__Activities__.
1. According to the passage on detecting life through molecular diversity, whose space division is leading the design of the Eureka spacecraft?
2. Carry on the passage about detecting life through molecular diversity and the Eureka mission concept, starting after its final sentence.

__Excerpted passage__.

*****

As a result, samples of living matter are consistently more diverse in terms of molecular composition than their nonliving counterparts. This distinction holds true not only for amino acids but also for fatty acids, indicating that the diversity signal reflects a fundamental biosynthetic signature.

“Life will produce the building blocks it needs in order to function,” sums up Halevy.  

The method was created in the context of a proposed Israeli mission concept called Eureka. Kaspi, Halevy, Yoffe, and collaborators are developing this concept together with Israel’s aerospace industry. The goal is to send a small spacecraft to one or two of the Solar System’s icy moons – likely Europa, and perhaps also Enceladus – whose frozen crusts conceal vast subsurface oceans. Taking part in planning the mission is the space division of Israel Aerospace Industries (IAI), which is leading the spacecraft’s design.

*****

__Data provided__.
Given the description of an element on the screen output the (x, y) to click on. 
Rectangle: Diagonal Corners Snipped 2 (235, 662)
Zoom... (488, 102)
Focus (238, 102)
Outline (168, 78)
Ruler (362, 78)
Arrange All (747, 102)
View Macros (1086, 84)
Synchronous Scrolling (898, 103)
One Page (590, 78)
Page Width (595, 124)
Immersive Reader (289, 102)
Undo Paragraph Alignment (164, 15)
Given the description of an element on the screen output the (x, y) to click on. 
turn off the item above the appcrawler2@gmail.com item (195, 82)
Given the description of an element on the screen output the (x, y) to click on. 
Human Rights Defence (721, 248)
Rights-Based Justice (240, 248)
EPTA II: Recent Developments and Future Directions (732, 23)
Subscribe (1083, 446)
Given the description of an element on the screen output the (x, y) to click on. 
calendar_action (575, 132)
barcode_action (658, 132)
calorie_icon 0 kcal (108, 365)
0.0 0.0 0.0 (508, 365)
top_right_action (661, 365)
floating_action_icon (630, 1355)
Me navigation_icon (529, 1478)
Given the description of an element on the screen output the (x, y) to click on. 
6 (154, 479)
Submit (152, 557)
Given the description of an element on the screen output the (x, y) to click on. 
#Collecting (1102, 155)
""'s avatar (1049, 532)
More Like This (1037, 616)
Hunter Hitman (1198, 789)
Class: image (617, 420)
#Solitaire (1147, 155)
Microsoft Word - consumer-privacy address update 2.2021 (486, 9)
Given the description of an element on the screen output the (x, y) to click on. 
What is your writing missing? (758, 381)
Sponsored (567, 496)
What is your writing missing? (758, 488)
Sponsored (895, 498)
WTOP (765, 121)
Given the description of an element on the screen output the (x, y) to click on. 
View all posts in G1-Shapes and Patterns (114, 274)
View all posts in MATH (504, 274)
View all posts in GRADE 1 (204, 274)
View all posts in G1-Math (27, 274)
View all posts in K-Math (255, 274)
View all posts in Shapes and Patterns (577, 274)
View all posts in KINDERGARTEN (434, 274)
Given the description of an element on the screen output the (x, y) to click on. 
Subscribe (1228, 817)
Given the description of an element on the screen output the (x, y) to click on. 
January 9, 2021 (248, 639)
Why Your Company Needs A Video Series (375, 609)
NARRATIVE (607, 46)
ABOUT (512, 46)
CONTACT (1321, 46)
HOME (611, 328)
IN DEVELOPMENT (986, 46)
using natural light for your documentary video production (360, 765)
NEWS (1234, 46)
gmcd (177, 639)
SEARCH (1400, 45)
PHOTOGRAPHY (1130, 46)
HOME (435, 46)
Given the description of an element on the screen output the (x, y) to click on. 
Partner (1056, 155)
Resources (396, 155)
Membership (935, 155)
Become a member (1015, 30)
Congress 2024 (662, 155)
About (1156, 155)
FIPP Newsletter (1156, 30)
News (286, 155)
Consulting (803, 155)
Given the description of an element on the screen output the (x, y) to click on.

*****

__Results in order__.
1. The space division of Israel Aerospace Industries (IAI) is leading the design.

2.
Before The Aliens The Amino Acids 2
Europa, an icy moon of Jupiter whose subsurface ocean may harbor alien life. Credit: NASA/JPL-Caltech/SETI Institute

“These subterranean oceans are especially interesting because conditions there may permit the emergence of life,” says Kaspi. Future missions may be able to sample material from those oceans, including molecules produced near seafloor hydrothermal systems, similar to those on Earth.

“Our approach does not require fancy analytical instruments,” Kaspi explains. “It can be applied quite simply with any method capable of measuring relative abundances of different molecules, such as mass spectrometry.”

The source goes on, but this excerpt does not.